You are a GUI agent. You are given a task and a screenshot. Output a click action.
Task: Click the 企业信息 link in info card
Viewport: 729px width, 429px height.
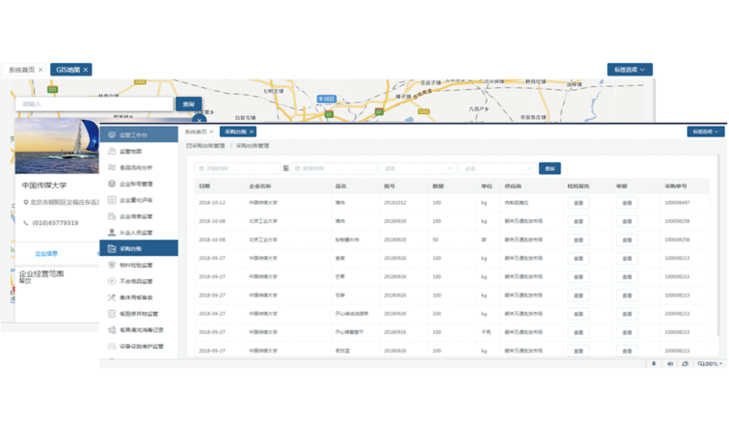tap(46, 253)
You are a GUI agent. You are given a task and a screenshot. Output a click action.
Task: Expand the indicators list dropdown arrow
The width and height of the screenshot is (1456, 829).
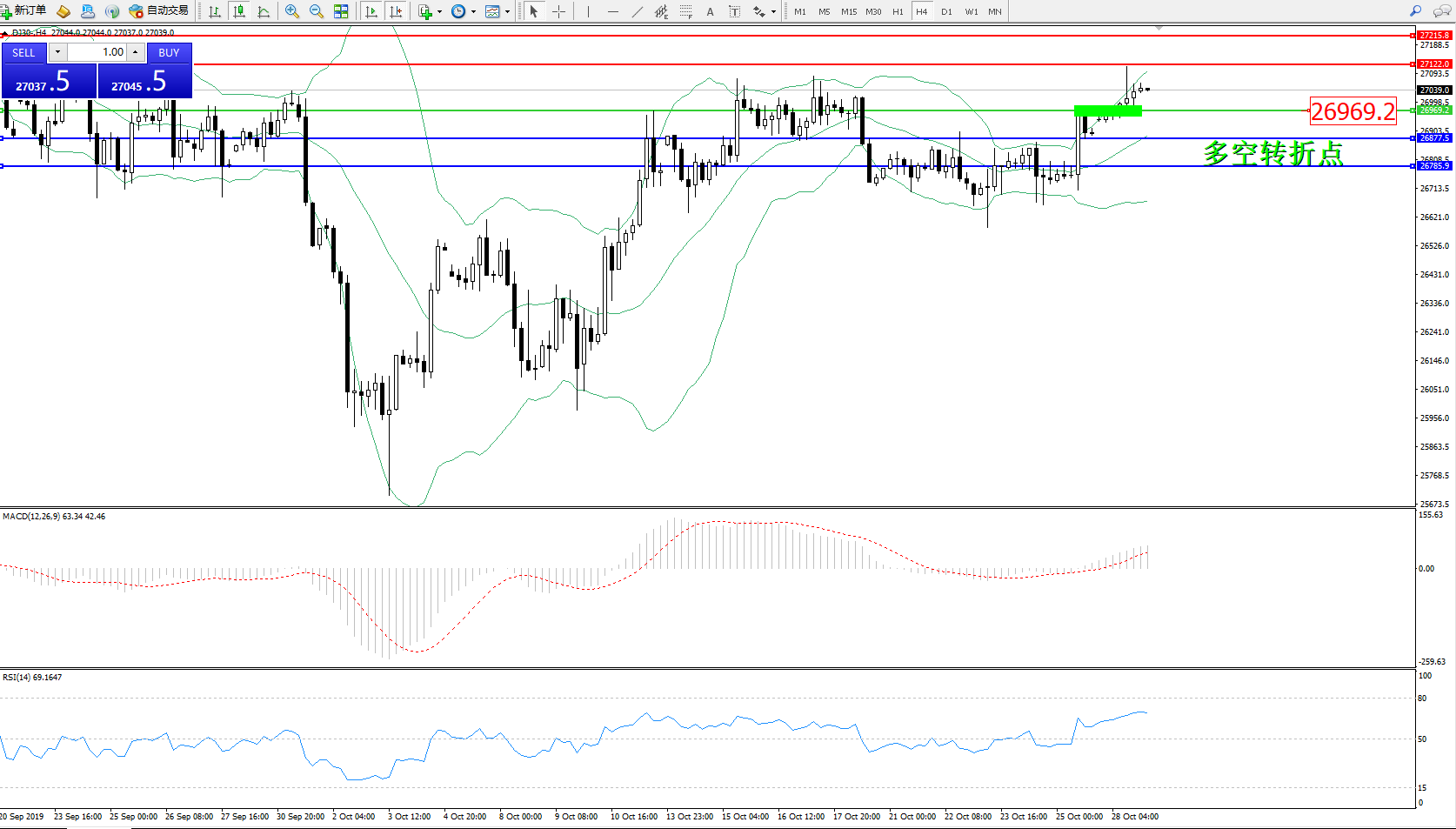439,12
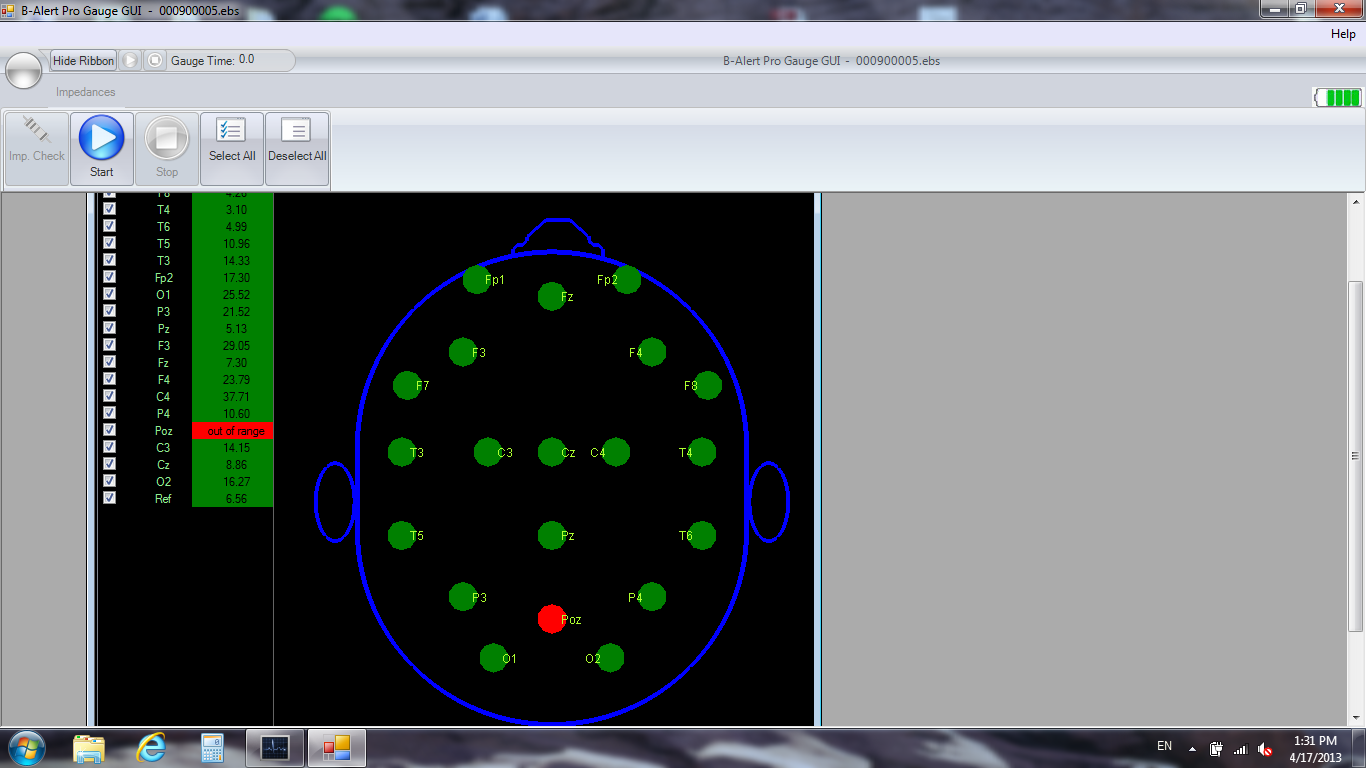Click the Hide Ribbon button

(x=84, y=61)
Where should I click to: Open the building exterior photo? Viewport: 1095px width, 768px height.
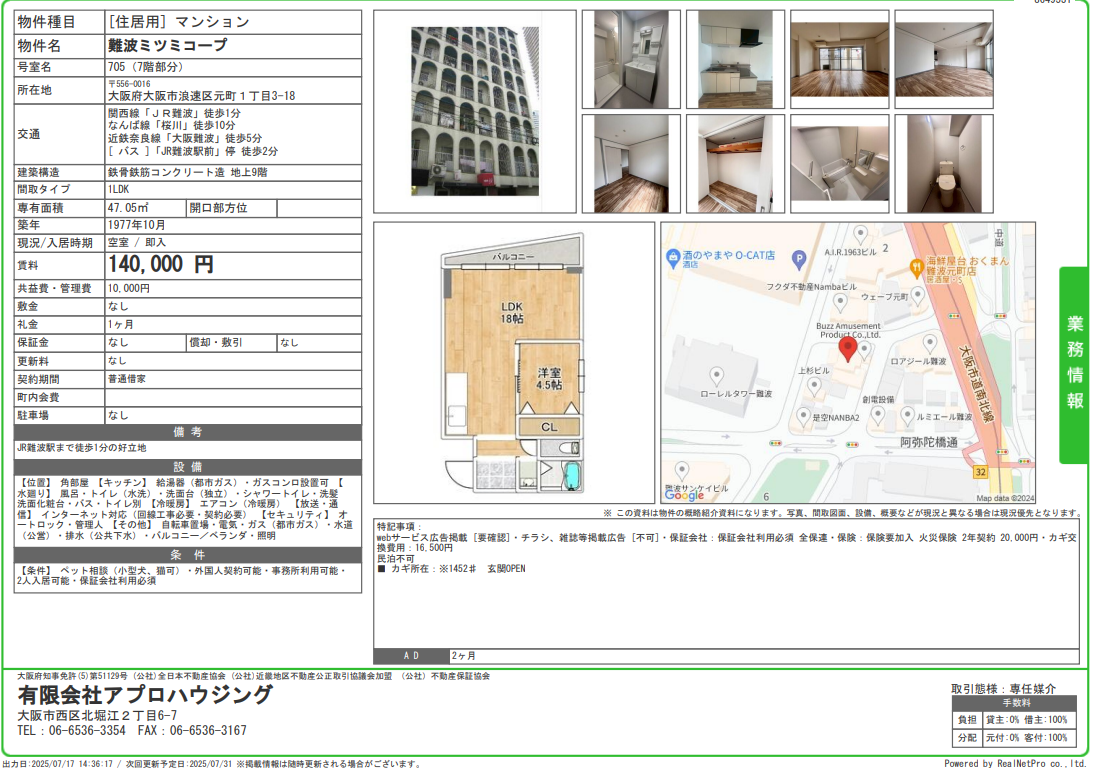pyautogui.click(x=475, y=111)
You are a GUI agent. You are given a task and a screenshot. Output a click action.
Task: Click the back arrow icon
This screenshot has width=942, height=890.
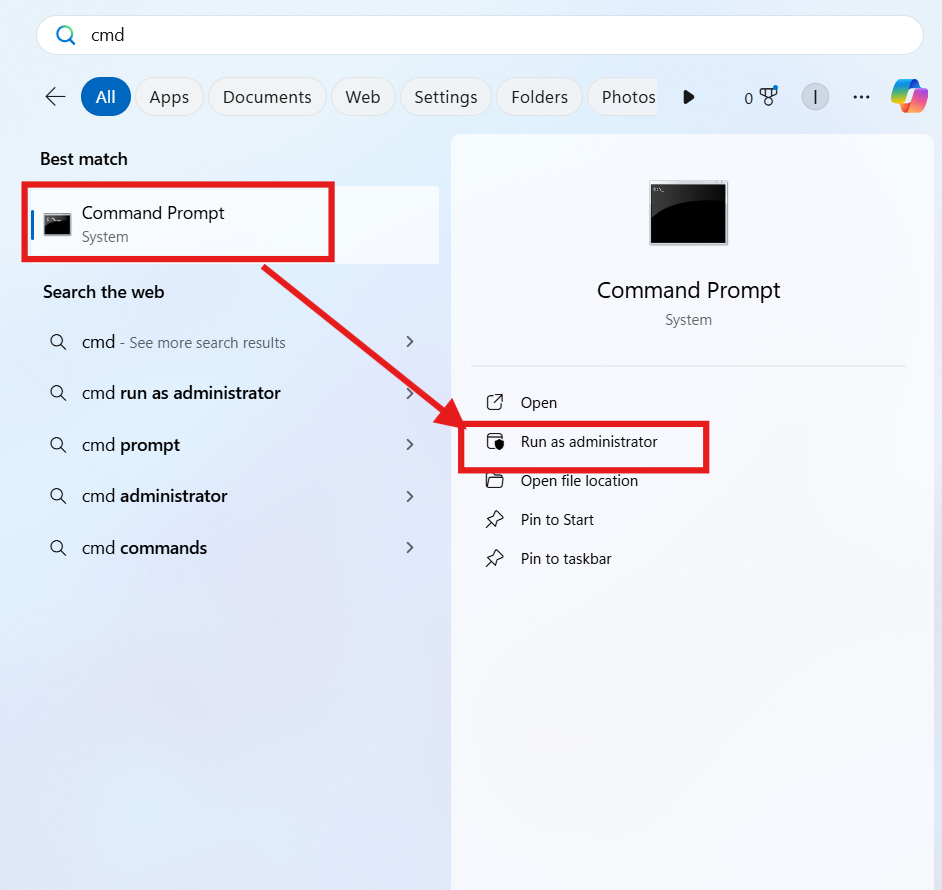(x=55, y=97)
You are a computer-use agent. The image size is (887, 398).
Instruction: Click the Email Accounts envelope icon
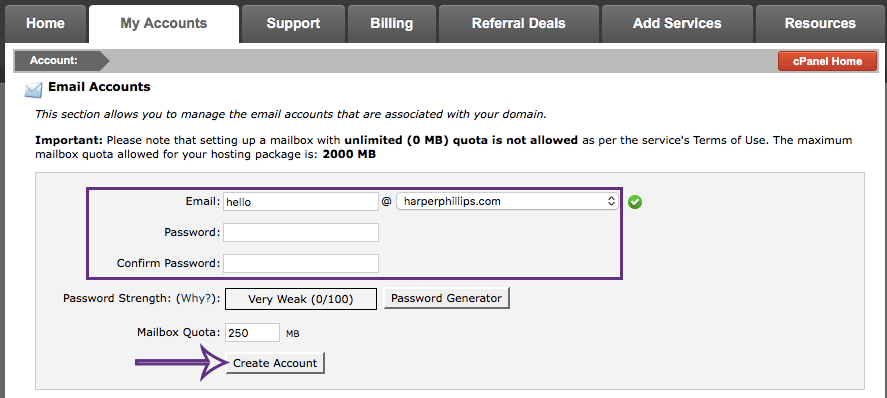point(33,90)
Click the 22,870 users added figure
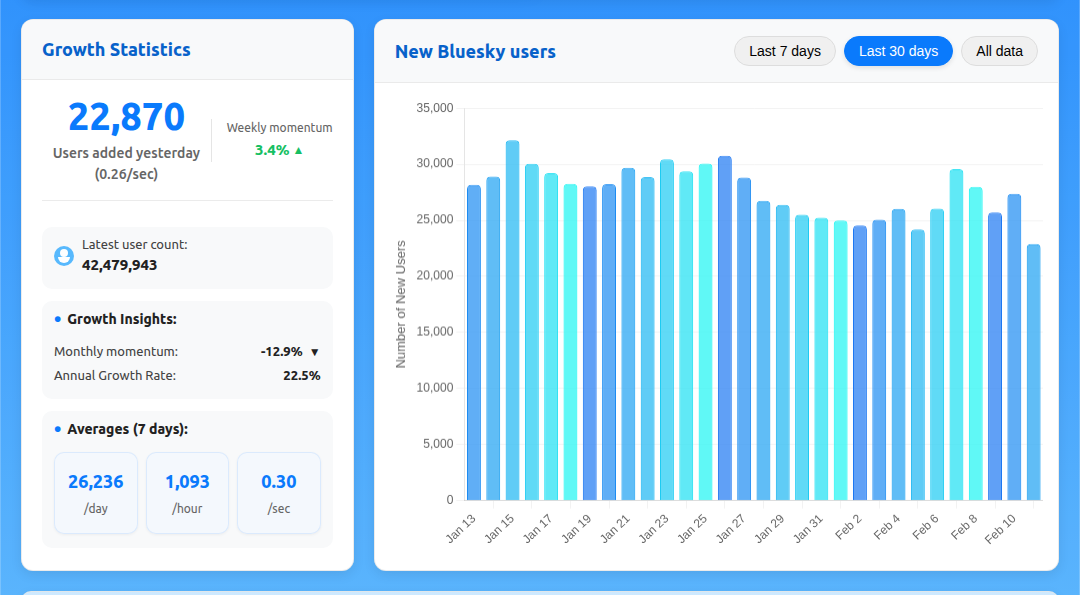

> Assignment: Of the entries above, print exactly those lines that run from the one containing "Instruction: Click the" through the last line, excluding any pictures.

> Solution to this task:
Instruction: Click the Email Accounts envelope icon
point(33,90)
Click the 22,870 users added figure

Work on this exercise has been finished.